Stock recommendation
The Company reported strong Q1 2021 results, which despite the challenges presented by the COVID-19 pandemic, reflect year-over-year growth in its key financial metrics. Moreover, the Company is committed to delivering growth and operational excellence in a sustainable manner through an expanding global pipeline of renewable energy and electric transmission development projects, organic growth within its rate-regulated generation, distribution, and transmission businesses. It is busy executing its previously announced 1,600 MW renewable energy construction program - the largest in the Company's history. Nearly 1,400 MWs have already been placed in service, and the remainder is on schedule for completion by the year-end. This would effectively double the group's portfolio of owned and operated renewables, underscoring its commitment to growth, operational excellence, and sustainability.

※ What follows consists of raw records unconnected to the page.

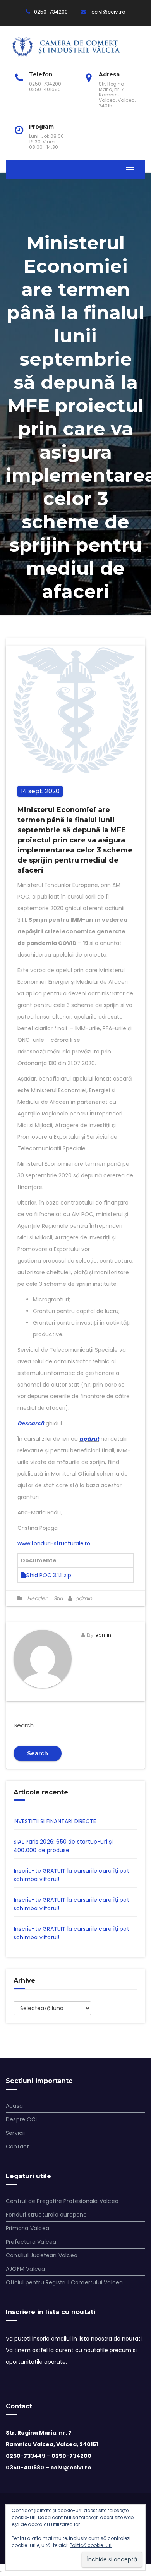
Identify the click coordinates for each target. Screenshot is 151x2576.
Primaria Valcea (27, 2228)
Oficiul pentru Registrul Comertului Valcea (64, 2282)
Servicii (15, 2133)
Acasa (14, 2106)
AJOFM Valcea (25, 2269)
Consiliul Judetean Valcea (41, 2255)
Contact (17, 2146)
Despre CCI (21, 2119)
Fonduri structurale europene (46, 2215)
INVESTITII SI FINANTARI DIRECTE (55, 1821)
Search (37, 1753)
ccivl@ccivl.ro (107, 11)
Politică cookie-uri (91, 2545)
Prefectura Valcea (31, 2242)
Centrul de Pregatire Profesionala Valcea (62, 2201)
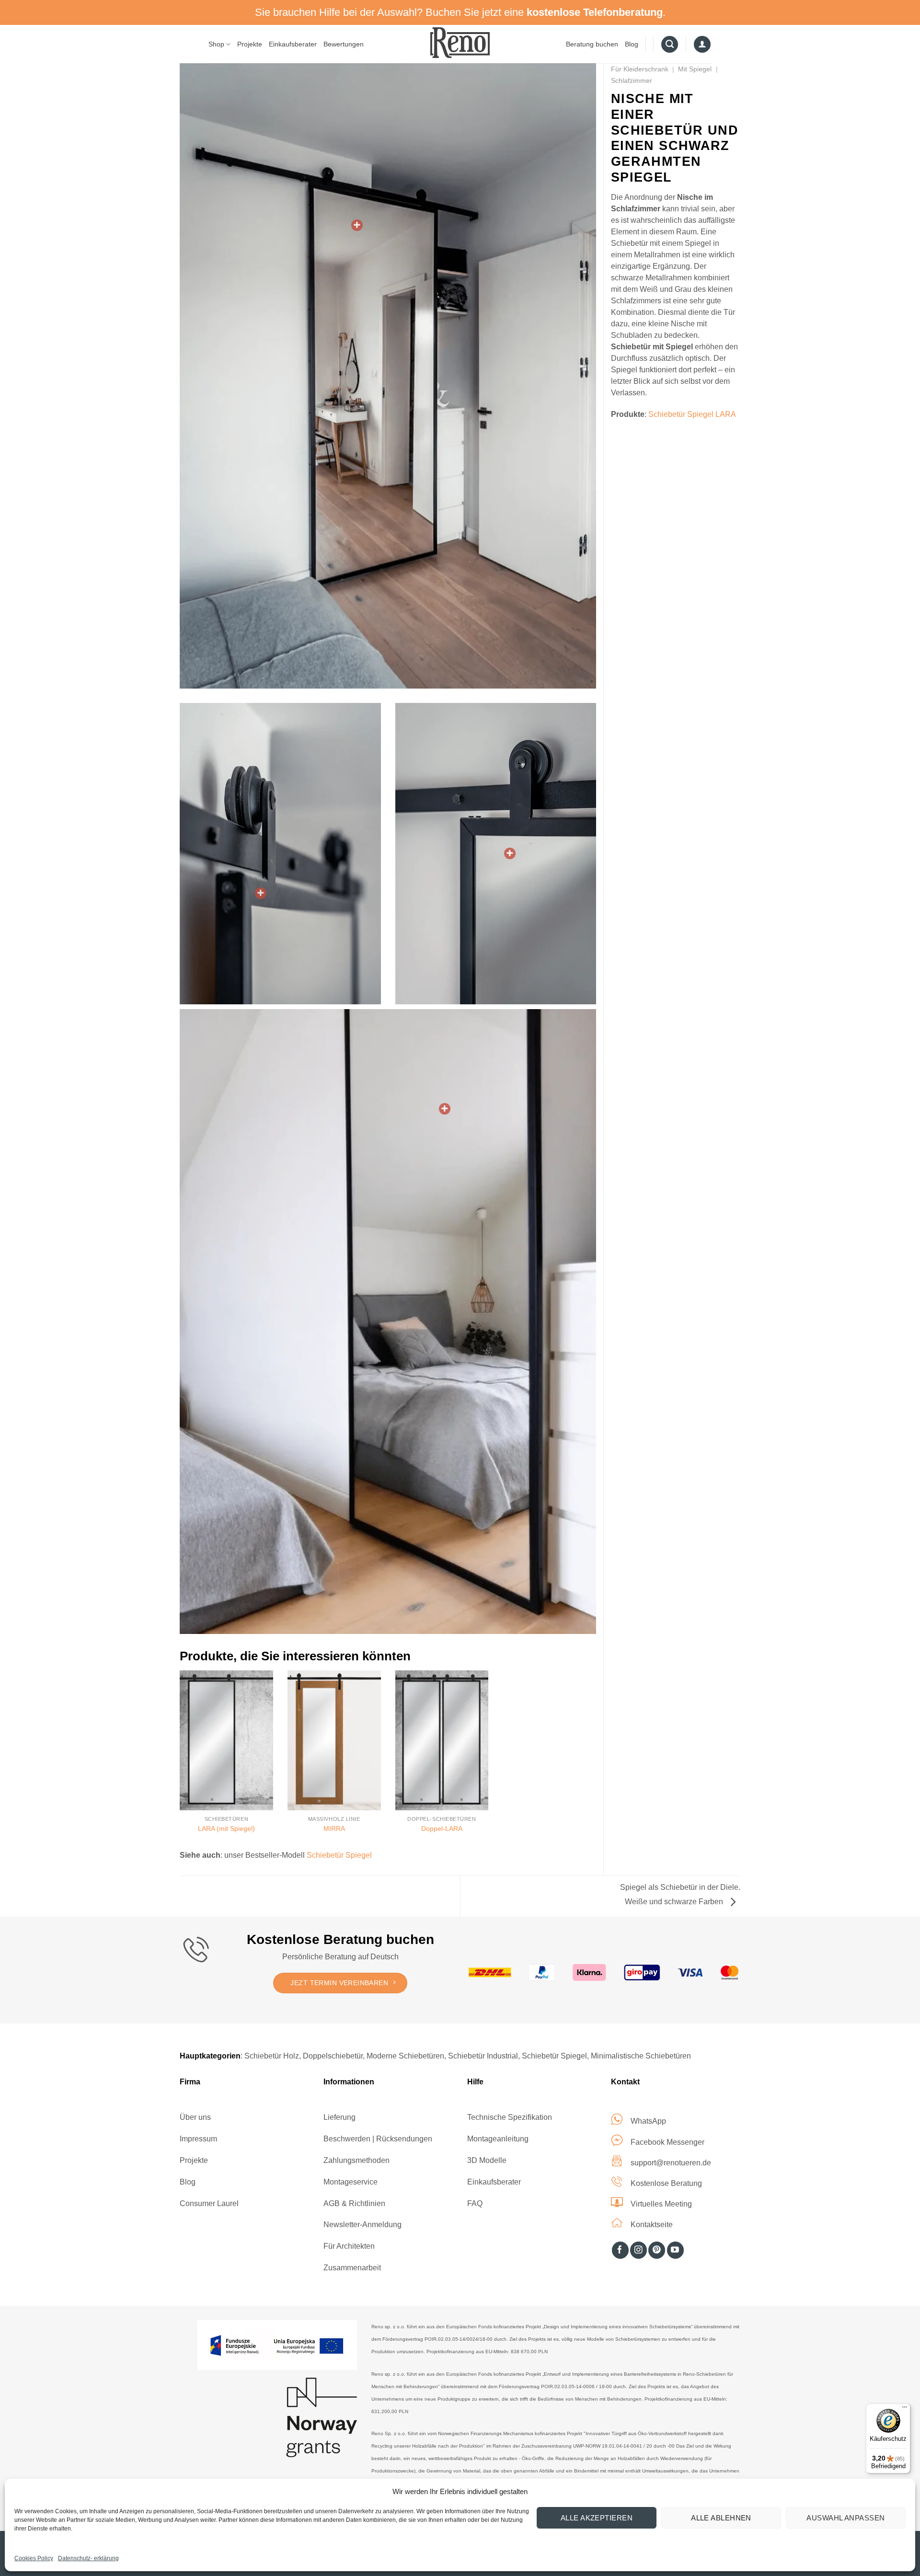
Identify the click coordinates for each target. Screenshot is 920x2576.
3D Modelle (486, 2160)
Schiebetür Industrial (483, 2056)
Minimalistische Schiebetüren (641, 2056)
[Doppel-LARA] (442, 1740)
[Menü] (904, 2409)
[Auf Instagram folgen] (638, 2250)
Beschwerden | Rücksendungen (377, 2139)
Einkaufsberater (293, 44)
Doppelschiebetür (333, 2056)
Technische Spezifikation (509, 2117)
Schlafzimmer (631, 80)
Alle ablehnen (721, 2518)
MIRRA (334, 1828)
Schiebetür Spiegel (339, 1855)
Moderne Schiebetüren (405, 2056)
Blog (631, 44)
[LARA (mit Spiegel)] (226, 1740)
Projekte (249, 44)
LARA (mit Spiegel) (226, 1828)
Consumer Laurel (209, 2203)
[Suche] (669, 44)
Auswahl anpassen (845, 2518)
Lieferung (339, 2117)
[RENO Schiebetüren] (460, 42)
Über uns (195, 2117)
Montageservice (350, 2182)
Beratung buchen (592, 44)
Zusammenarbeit (352, 2268)
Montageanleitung (498, 2139)
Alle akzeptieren (596, 2518)
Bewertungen (343, 44)
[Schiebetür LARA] (357, 225)
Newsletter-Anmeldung (362, 2224)
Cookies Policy (33, 2558)
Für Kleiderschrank (639, 69)
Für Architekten (349, 2246)
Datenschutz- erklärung (88, 2558)
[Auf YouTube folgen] (675, 2250)
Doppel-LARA (441, 1828)
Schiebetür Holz (271, 2056)
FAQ (475, 2203)
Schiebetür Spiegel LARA (692, 414)
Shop (216, 44)
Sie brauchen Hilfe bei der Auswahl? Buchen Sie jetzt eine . (460, 12)
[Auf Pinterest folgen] (656, 2250)
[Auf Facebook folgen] (620, 2250)
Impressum (198, 2139)
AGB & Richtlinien (354, 2203)
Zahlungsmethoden (356, 2160)
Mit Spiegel (695, 69)
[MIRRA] (334, 1740)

Also, the Company provided an update on its USD 9.4 billion capital expenditure plan from 2021 through the end of 2025. Approximately 70% of the capital plan is expected to be invested by the Regulated Services Group, and approximately 30% is expected to be invested by the Renewable Energy Group.
The Company has an excellent track record of dividend distribution, and recently it increased the distribution by almost 10%, which is encouraging from an income investor's point of view. Moreover, the stock is offering a dividend yield of 4.30%, which is decent amid a low interest rate environment.
Therefore, based on the above rationale and valuation, we suggest a "Buy" recommendation on the stock at the closing price of CAD 19.29 on May 07, 2021. We have considered CMS Energy Corp, Atco Ltd and CenterPoint Energy Inc etc., as a peer group for the comparison purpose.
1-Year Price Chart (as on May 07, 2021). Source: Refinitiv (Thomson Reuters)
*Recommendation is valid at May 10, 2021 price as well.